I'm using the ruby aws-sdk to perform the upload that looks like this:

file = Tempfile.new(file_name)
file.write(@content)
key = "resources/#{file_name}"
s3 = Aws::S3::Resource.new(region: ENV["AWS_REGION"])
obj = s3.bucket(bucket_name).object(key)

logger.info "** Uploading file #{file_name} to S3"
logger.info " - File size is #{file.size} bytes"
start_time = Time.now.to_i
obj.upload_file(file)
end_time = Time.now.to_i
seconds = end_time - start_time
elapse = Time.at(seconds).utc.strftime("%H:%M:%S")
logger.info "** File upload took #{elapse} to complete"

and I'm seeing output like this:

** Uploading file untitled-NUB3eAURYspbpdaBqu.md to S3
  - File size is 23 bytes
** File upload took 00:00:41 to complete

I've exhausted my research ability on this issue after reading hundreds of other posts on SO, the aws forum and others. Any insight into how I can improve this would be greatly appreciated.

Update: added that I was using a Tempfile object and not a file path string. It was not clear from my previous code example.

2
Worth enabling wire logging (wire trace) and fullest debug/verbose options for the SDK to see if that shines a light on the problem?

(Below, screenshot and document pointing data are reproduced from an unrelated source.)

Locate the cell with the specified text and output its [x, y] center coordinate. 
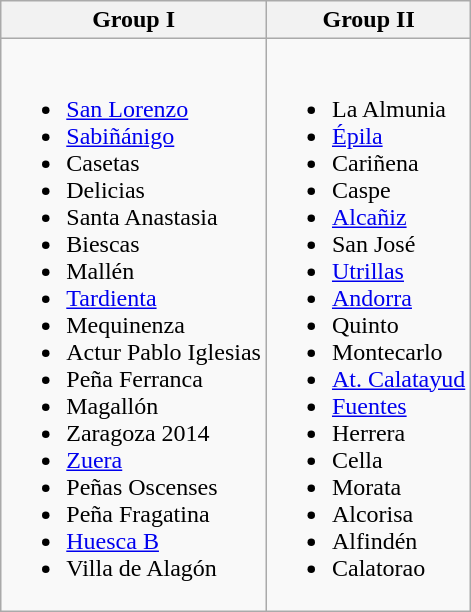
La AlmuniaÉpilaCariñenaCaspeAlcañizSan JoséUtrillasAndorraQuintoMontecarloAt. CalatayudFuentesHerreraCellaMorataAlcorisaAlfindénCalatorao [368, 325]
Group II [368, 20]
Group I [134, 20]
Identify which cell holds the provided text, then report its [X, Y] central coordinate. 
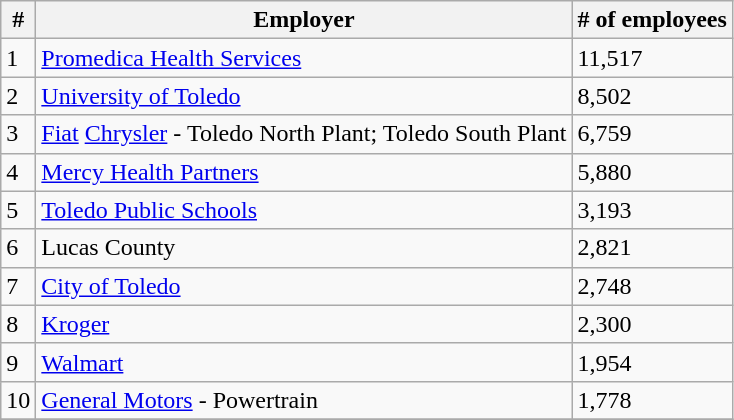
City of Toledo [304, 286]
# [18, 20]
2,300 [652, 324]
1 [18, 58]
Kroger [304, 324]
Employer [304, 20]
1,778 [652, 400]
Walmart [304, 362]
2,821 [652, 248]
3,193 [652, 210]
Toledo Public Schools [304, 210]
9 [18, 362]
1,954 [652, 362]
8,502 [652, 96]
3 [18, 134]
8 [18, 324]
10 [18, 400]
Promedica Health Services [304, 58]
6,759 [652, 134]
2 [18, 96]
Lucas County [304, 248]
# of employees [652, 20]
7 [18, 286]
6 [18, 248]
University of Toledo [304, 96]
5,880 [652, 172]
Fiat Chrysler - Toledo North Plant; Toledo South Plant [304, 134]
2,748 [652, 286]
General Motors - Powertrain [304, 400]
5 [18, 210]
4 [18, 172]
11,517 [652, 58]
Mercy Health Partners [304, 172]
Output the (x, y) coordinate of the center of the cell containing the given text.  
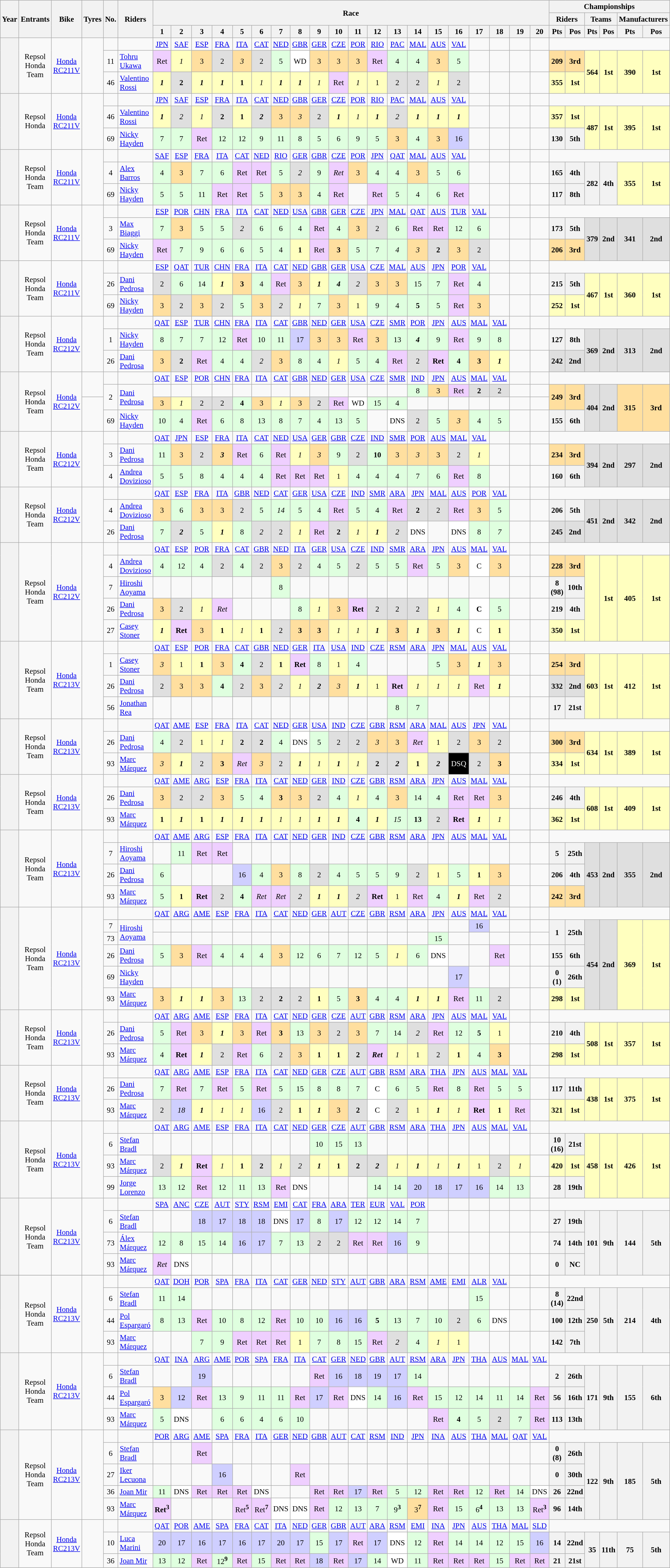
Alex Barros (135, 173)
412 (630, 686)
101 (592, 1243)
DOH (182, 1282)
297 (630, 465)
165 (557, 173)
508 (592, 1044)
315 (630, 408)
210 (557, 1033)
Year (10, 19)
129 (222, 1561)
389 (630, 752)
608 (592, 809)
Álex Márquez (135, 1243)
228 (557, 566)
409 (630, 809)
634 (592, 752)
234 (557, 455)
394 (592, 465)
250 (592, 1320)
350 (557, 631)
453 (592, 875)
209 (557, 61)
Jonathan Rea (135, 708)
16th (575, 1397)
Teams (601, 19)
Jorge Lorenzo (135, 1188)
379 (592, 239)
DSQ (459, 764)
Repsol Honda (35, 122)
Max Biaggi (135, 228)
252 (557, 306)
144 (630, 1243)
99 (110, 1188)
426 (630, 1166)
438 (592, 1100)
375 (630, 1100)
10th (575, 588)
113 (557, 1419)
100 (557, 1321)
142 (557, 1342)
171 (592, 1397)
122 (592, 1481)
603 (592, 686)
215 (557, 284)
245 (557, 532)
13th (575, 1419)
173 (557, 228)
Tohru Ukawa (135, 61)
300 (557, 742)
564 (592, 72)
390 (630, 72)
334 (557, 764)
454 (592, 965)
160 (557, 476)
458 (592, 1166)
ALR (479, 1282)
ANC (182, 1204)
404 (592, 408)
Iker Lecuona (135, 1475)
28 (557, 1188)
Entrants (35, 19)
Luca Marini (135, 1543)
342 (630, 521)
TER (358, 1204)
467 (592, 294)
254 (557, 665)
313 (630, 351)
7th (575, 1342)
420 (557, 1166)
Bike (67, 19)
NC (575, 1265)
214 (630, 1320)
249 (557, 397)
362 (557, 819)
332 (557, 686)
321 (557, 1110)
451 (592, 521)
96 (557, 1509)
SLD (539, 1526)
130 (557, 139)
75 (630, 1550)
0 (8) (557, 1454)
0 (1) (557, 977)
185 (630, 1481)
64 (479, 1509)
EUR (377, 1204)
341 (630, 239)
219 (557, 609)
35 (592, 1550)
405 (630, 598)
Tyres (92, 19)
30th (575, 1475)
Ret7 (262, 1509)
127 (557, 340)
395 (630, 128)
8 (14) (557, 1299)
8 (98) (557, 588)
No. (110, 19)
74 (557, 1243)
21 (557, 1561)
360 (630, 294)
12th (575, 1321)
Manufacturers (644, 19)
37 (418, 1509)
Race (351, 13)
246 (557, 798)
Championships (609, 7)
10 (16) (557, 1144)
Ret5 (242, 1509)
487 (592, 128)
282 (592, 184)
Detect which cell encompasses the target text, then output its [X, Y] center coordinate. 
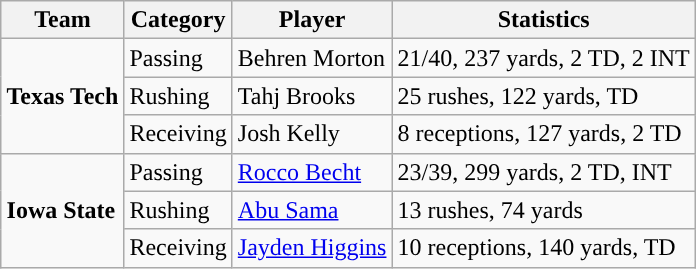
Abu Sama [312, 210]
10 receptions, 140 yards, TD [544, 248]
Rocco Becht [312, 172]
13 rushes, 74 yards [544, 210]
Behren Morton [312, 58]
8 receptions, 127 yards, 2 TD [544, 134]
Statistics [544, 20]
23/39, 299 yards, 2 TD, INT [544, 172]
Jayden Higgins [312, 248]
Team [62, 20]
Player [312, 20]
25 rushes, 122 yards, TD [544, 96]
Tahj Brooks [312, 96]
21/40, 237 yards, 2 TD, 2 INT [544, 58]
Texas Tech [62, 96]
Category [178, 20]
Iowa State [62, 210]
Josh Kelly [312, 134]
Find where the given text appears and provide that cell's center as [x, y] coordinate. 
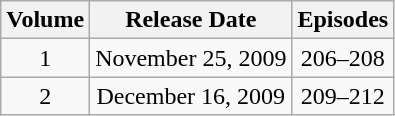
November 25, 2009 [191, 58]
December 16, 2009 [191, 96]
Episodes [343, 20]
2 [46, 96]
Release Date [191, 20]
1 [46, 58]
Volume [46, 20]
209–212 [343, 96]
206–208 [343, 58]
Return the [X, Y] coordinate for the center point of the cell that contains the specified text.  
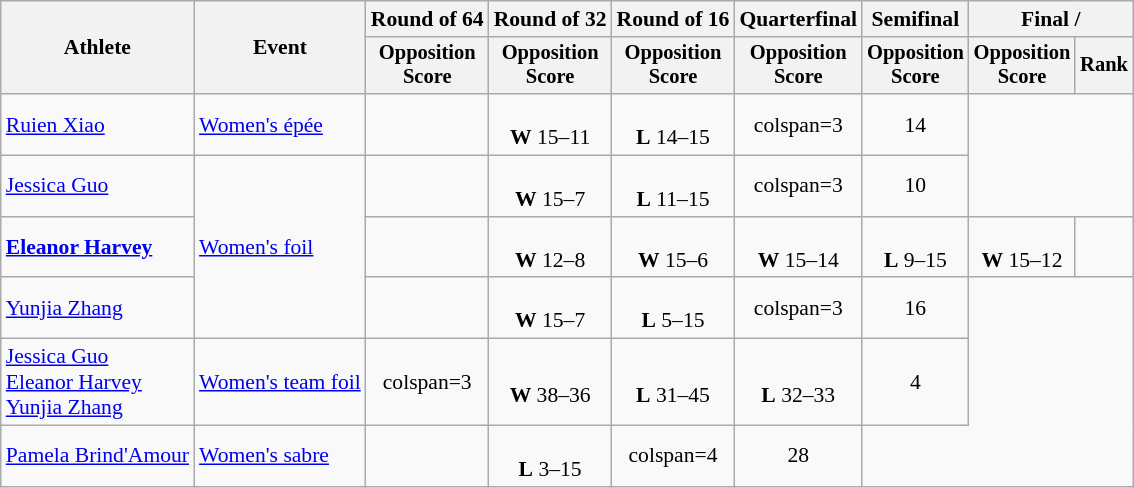
Round of 32 [550, 19]
Quarterfinal [798, 19]
colspan=4 [674, 456]
Yunjia Zhang [98, 308]
Athlete [98, 48]
16 [916, 308]
L 11–15 [674, 186]
4 [916, 382]
L 31–45 [674, 382]
Jessica GuoEleanor HarveyYunjia Zhang [98, 382]
Women's team foil [280, 382]
W 12–8 [550, 248]
Round of 64 [428, 19]
14 [916, 124]
10 [916, 186]
W 15–11 [550, 124]
L 9–15 [916, 248]
Final / [1051, 19]
Jessica Guo [98, 186]
28 [798, 456]
Women's épée [280, 124]
Event [280, 48]
L 3–15 [550, 456]
Women's sabre [280, 456]
L 32–33 [798, 382]
Ruien Xiao [98, 124]
L 14–15 [674, 124]
Rank [1104, 66]
Women's foil [280, 248]
Round of 16 [674, 19]
W 15–14 [798, 248]
W 15–6 [674, 248]
Semifinal [916, 19]
W 38–36 [550, 382]
Eleanor Harvey [98, 248]
L 5–15 [674, 308]
W 15–12 [1022, 248]
Pamela Brind'Amour [98, 456]
Capture the cell that displays the provided text and extract its [x, y] central coordinate. 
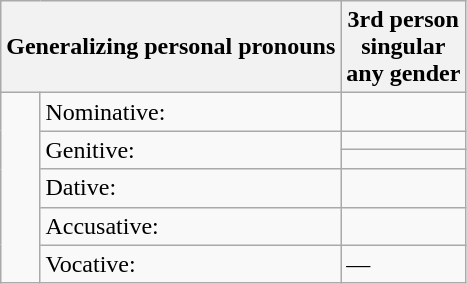
Dative: [190, 188]
Vocative: [190, 264]
Generalizing personal pronouns [171, 47]
Nominative: [190, 112]
— [404, 264]
Genitive: [190, 150]
Accusative: [190, 226]
3rd person singular any gender [404, 47]
Identify which cell holds the provided text, then report its (x, y) central coordinate. 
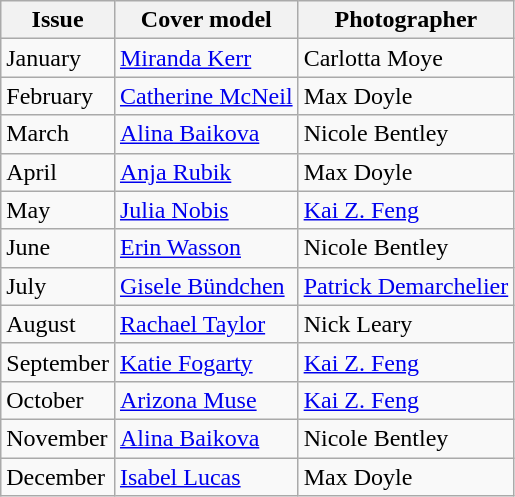
Gisele Bündchen (206, 286)
July (58, 286)
Issue (58, 20)
Anja Rubik (206, 172)
Catherine McNeil (206, 96)
Carlotta Moye (406, 58)
December (58, 477)
Patrick Demarchelier (406, 286)
Katie Fogarty (206, 362)
Arizona Muse (206, 400)
Julia Nobis (206, 210)
May (58, 210)
August (58, 324)
Photographer (406, 20)
September (58, 362)
January (58, 58)
March (58, 134)
Miranda Kerr (206, 58)
April (58, 172)
November (58, 438)
Nick Leary (406, 324)
Rachael Taylor (206, 324)
February (58, 96)
October (58, 400)
June (58, 248)
Erin Wasson (206, 248)
Cover model (206, 20)
Isabel Lucas (206, 477)
Extract the (x, y) coordinate from the center of the cell holding the provided text.  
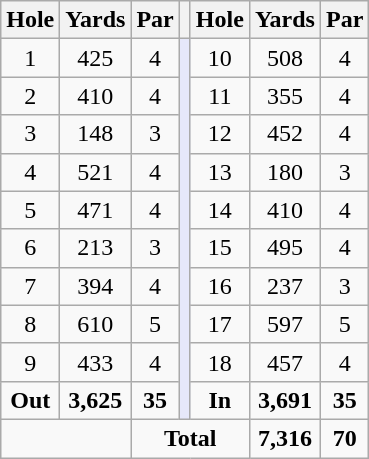
1 (30, 58)
425 (96, 58)
7,316 (284, 438)
8 (30, 324)
13 (220, 172)
70 (344, 438)
10 (220, 58)
355 (284, 96)
14 (220, 210)
452 (284, 134)
3,691 (284, 400)
457 (284, 362)
180 (284, 172)
508 (284, 58)
610 (96, 324)
Out (30, 400)
17 (220, 324)
148 (96, 134)
15 (220, 248)
521 (96, 172)
2 (30, 96)
In (220, 400)
16 (220, 286)
495 (284, 248)
Total (190, 438)
237 (284, 286)
433 (96, 362)
12 (220, 134)
11 (220, 96)
7 (30, 286)
18 (220, 362)
597 (284, 324)
3,625 (96, 400)
471 (96, 210)
9 (30, 362)
394 (96, 286)
213 (96, 248)
6 (30, 248)
Capture the cell that displays the provided text and extract its (X, Y) central coordinate. 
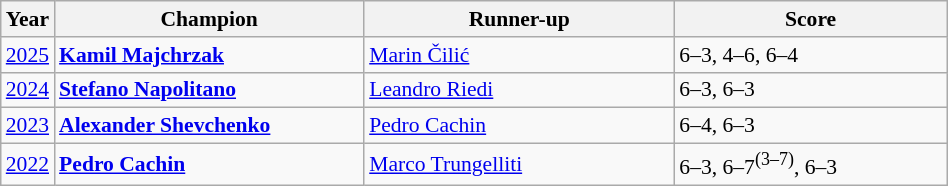
Kamil Majchrzak (209, 55)
Alexander Shevchenko (209, 126)
2023 (28, 126)
Marin Čilić (519, 55)
Marco Trungelliti (519, 164)
6–3, 4–6, 6–4 (810, 55)
Runner-up (519, 19)
6–3, 6–3 (810, 90)
2024 (28, 90)
Score (810, 19)
2022 (28, 164)
Stefano Napolitano (209, 90)
Year (28, 19)
Leandro Riedi (519, 90)
Champion (209, 19)
6–3, 6–7(3–7), 6–3 (810, 164)
6–4, 6–3 (810, 126)
2025 (28, 55)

What upload time do you see from awscli on the same client to the same bucket? - jarmod
As @jarmod mentioned, try uploading the file from the terminal using the awscli and measure the time, it may be a temporal network problem - Edgar Ortega
Interesting... When enabling the wire trace, I can see that there are two attempts to upload. The first attempt fails with 400 Bad Request <Code>RequestTimeout</Code><Message>Your socket connection to the server was not read from or written to within the timeout period. Idle connections will be closed.</Message>. The second attempt completes successfully. Everything else looks normal. - Matt Grannary
@MattGrannary The issue is reproducible only for this exact bucket? And could you update question and attach these logs if possible - Martin Zinovsky

2 Answers

2
votes

Solution Found: After trying out a few options, I've discovered that the issue was passing a File object to the upload_file() method. Even though the aws documentation says this is acceptable, my issues went away when I switched to using the file.path instead.

0
votes

That solution worked for me. Thanks so much. To get this to work I had to flush the file contents (could have called close or rewind I guess). Below is my final solution to workaround this issue. Hope it helps someone else.

file = Tempfile.new
file.write("data")
file.flush

s3_object = Aws::S3::Object.new("bucket", "key")
s3_object.upload_file(file.path)